This is the third in a series of posts about building a bokeh simulator. This series starts here.
I took the out of focus (OOF) point spread functions (PSFs) from the 135 mm f/2 DC Nikkor and the 135 mm f/2 Zeiss Apo-Sonnar ZF.2, and put them into the simulator.
You will note that the Nikon lens PSF is misshapened because the diaphragm blades do not close down symmetrically.
Here’s our scene with both of those PSFs and an ideal. computed one, scaled to 50 pixels wide on the original 2000×1500 pixel image, sampled down for web use:
The differences are subtle. Note the “hollow center” look to the white object in the left-center. That didn’t occur with the apodized lenses.
Now we’ll look with a 100-pixel OOF PSF diameter:
I can see that the ideal blur circle case is somewhat more blurry in both the 50-pixel and 100-pixel images. I’m pretty sure that is because the idealized blur circles go all the way to the edge of the OSF kernel, where the real ones do not.

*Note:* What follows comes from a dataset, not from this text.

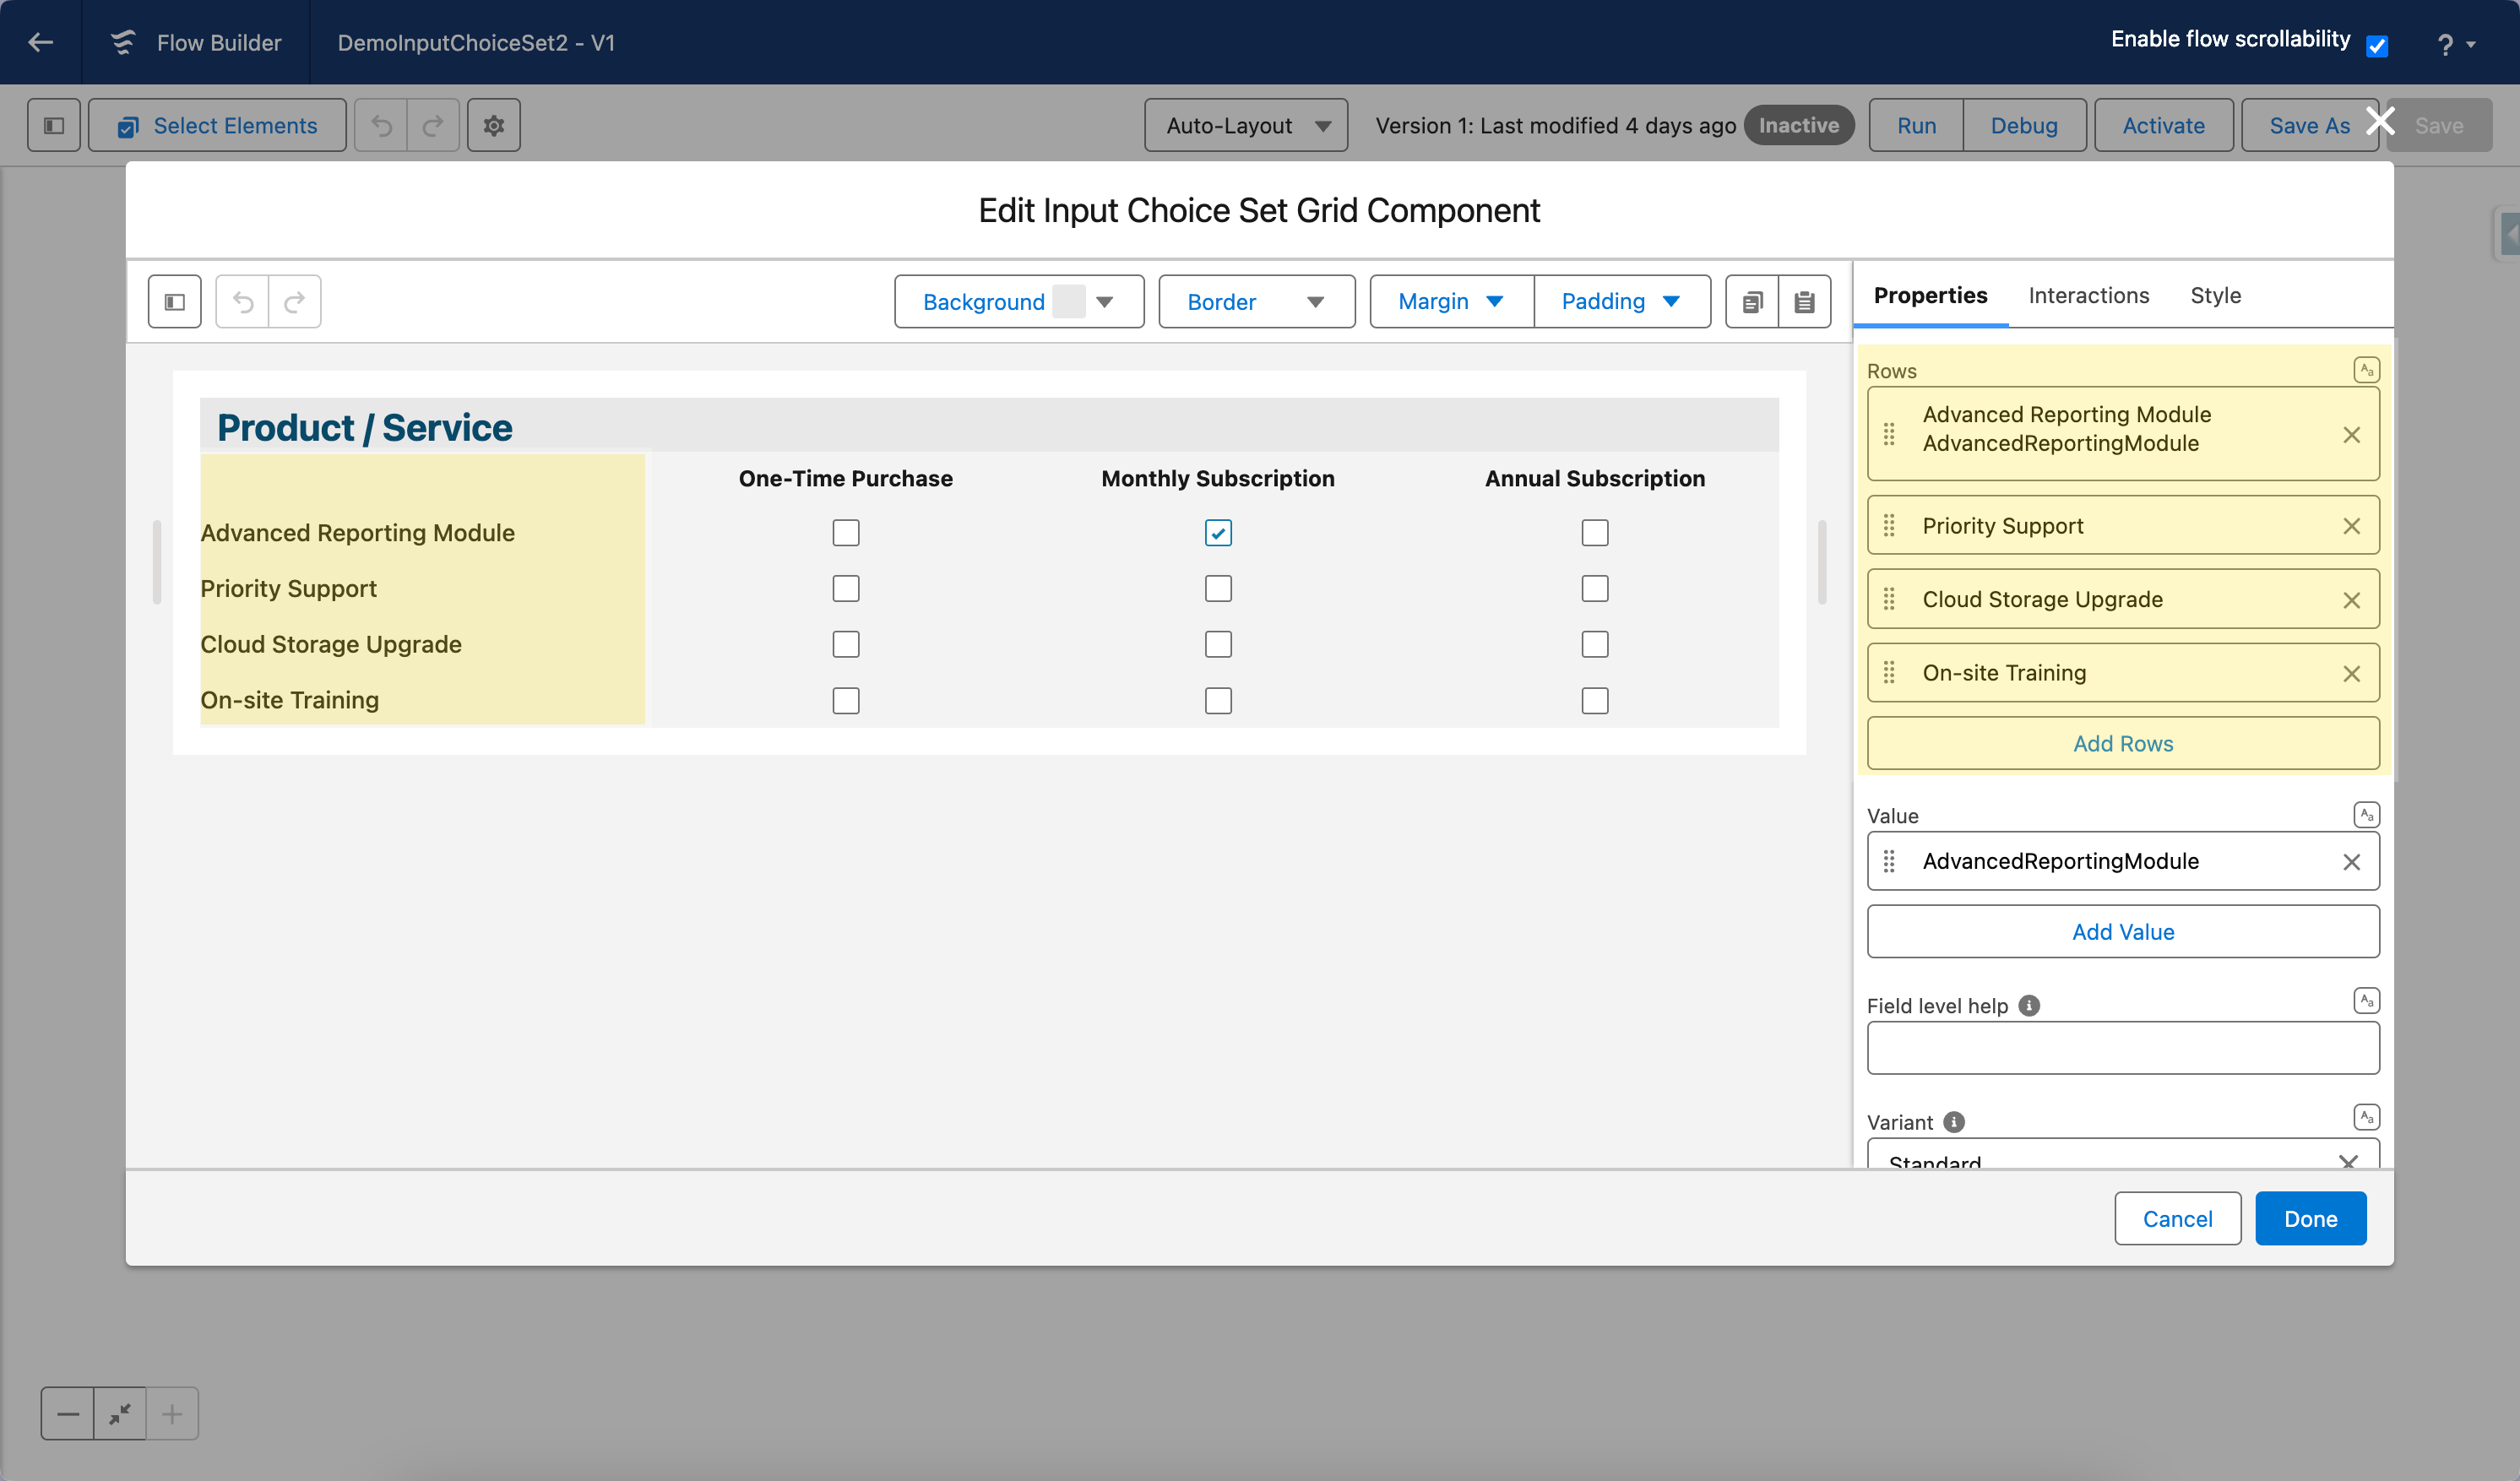Click the paste clipboard icon in editor toolbar
This screenshot has height=1481, width=2520.
(1804, 302)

It also could be a function of the ideal blur circles staying flat until the very periphery, whereas the real ones have fuzzy edges.
There is a characteristic to the bokeh of these conventional lenses that many like, and many do not: Sharp edges that would exist in an in-focus image tend to cause sharp falloff even when OOF. An apodized lens doesn’t do that.